> _ASSIGNMENT_
Given the listing below, write out exactly the lines starting with the line that has "The height and" and going on through the line that has "Reply to gwgurlie86's comment using 回复", both kept.

> _EXERCISE DATA_
- - - -

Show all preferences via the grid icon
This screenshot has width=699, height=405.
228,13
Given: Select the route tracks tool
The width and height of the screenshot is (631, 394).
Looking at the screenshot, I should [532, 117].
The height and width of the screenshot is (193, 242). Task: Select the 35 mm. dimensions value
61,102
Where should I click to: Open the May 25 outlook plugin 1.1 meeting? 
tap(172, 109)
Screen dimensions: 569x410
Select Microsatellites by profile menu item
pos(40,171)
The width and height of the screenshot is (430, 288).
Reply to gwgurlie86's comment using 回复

- - - -

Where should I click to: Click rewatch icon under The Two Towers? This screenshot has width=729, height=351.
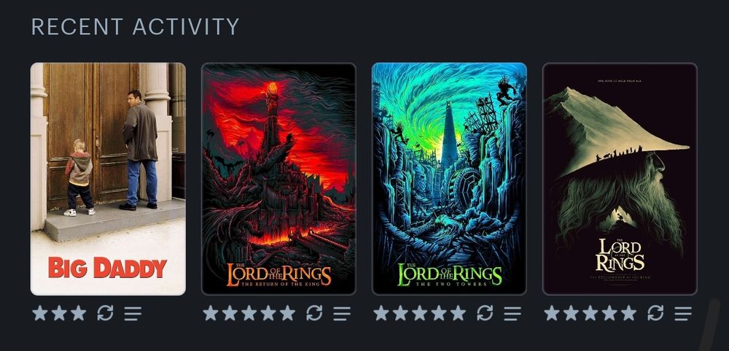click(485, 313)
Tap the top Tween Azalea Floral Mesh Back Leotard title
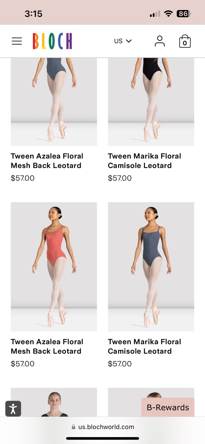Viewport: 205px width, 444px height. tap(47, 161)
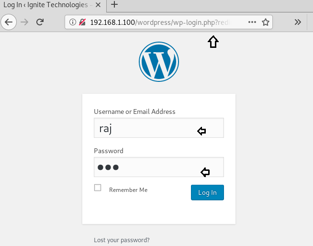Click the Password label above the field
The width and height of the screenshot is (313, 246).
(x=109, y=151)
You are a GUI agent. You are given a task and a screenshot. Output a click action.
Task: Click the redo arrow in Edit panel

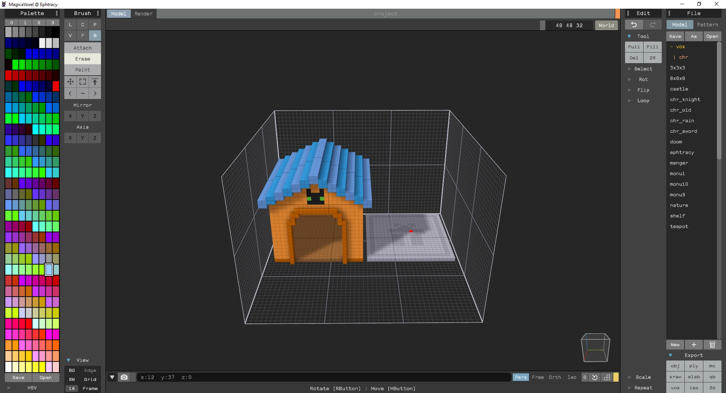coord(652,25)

- - - -

> _EXERCISE OUTPUT_
The height and width of the screenshot is (193, 242). Task: Select the 35 mm. dimensions value
61,102
Where should I click to: Open the May 25 outlook plugin 1.1 meeting? 
tap(172, 109)
Screen dimensions: 569x410
Select Microsatellites by profile menu item
pos(40,171)
The width and height of the screenshot is (430, 288).
Reply to gwgurlie86's comment using 回复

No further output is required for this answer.